Das Wichtigste in Kürze

  • Rotationssymmetrische Teile können schnell, effizient und weitgehend automatisiert hergestellt werden, sowohl im Form von Einzelstücken als auch in Großserie.
  • Die erreichbaren Genauigkeiten beim Drehen sind bezüglich Abmessungen, Oberflächengüte und Form als gut bis sehr gut zu bezeichnen (je nach Material und Werkzeugqualität).
  • Es können verschiedene Materialien durch Drehen bearbeitet werden – auch Materialien, die für andere Bearbeitungsverfahren zu weiche oder spröde sind. Gedrehte Werkstücke bedürfen kaum einer Nachbehandlung, viele davon sind nach dem Drehen direkt einbaufertig.

Ratgeber: Fragen, mit denen Sie sich beschäftigen sollten, bevor Sie drehfähige Metalle kaufen

In unserem Ratgeber-Bereich finden Sie wissenswerte Informationen und Antworten auf häufige Fragen, die sich auf drehfähige Metalle beziehen.

Was ist der Unterschied zwischen Drehen und Bohren?

Normalerweise steht der Begriff „Drehen“ für die Erzeugung von Außenflächen durch ein spanabhebendes Schneiden, während die im Wesentlichen gleiche Schneidaktion, welche auf zylindrische Innenflächen (d. h. Löcher) angewendet wird, als „Bohren“ bezeichnet wird. So kategorisiert der Begriff „Drehen und Bohren“ eine größere Familie von ähnlichen Prozessen, die jedoch trotzdem unterschiedliche Ziele verfolgen. Das Erzeugen von Flächen auf dem Werkstück (d. h. Flächen senkrecht zu seiner Drehachse), ob mit einem Dreh- oder Bohrwerkzeug, wird als „Planen“ bezeichnet.

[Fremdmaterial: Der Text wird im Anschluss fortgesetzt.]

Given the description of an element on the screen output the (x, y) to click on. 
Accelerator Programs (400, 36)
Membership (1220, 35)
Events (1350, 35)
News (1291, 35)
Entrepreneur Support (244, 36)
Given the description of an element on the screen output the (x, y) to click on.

Welche Maschinen gibt es zum Drehen?

Das Drehen kann manuell, mittels einer traditionellen Drehmaschine erfolgen. Allerdings erfordert diese Form eine ständige Überwachung durch den Bediener. Im Gegenzug dazu kann das Drehen auch auf einer automatisierten Drehmaschine erfolgen, hierbei verläuft der Herstellungsprozess weitgehend automatisch. Lediglich die Programmierung und Überwachung obliegt hier noch dem Anwender. Dabei spricht man auch von der Automatisierung durch eine computergestützte, numerische Steuerung, besser bekannt als CNC-Drehen.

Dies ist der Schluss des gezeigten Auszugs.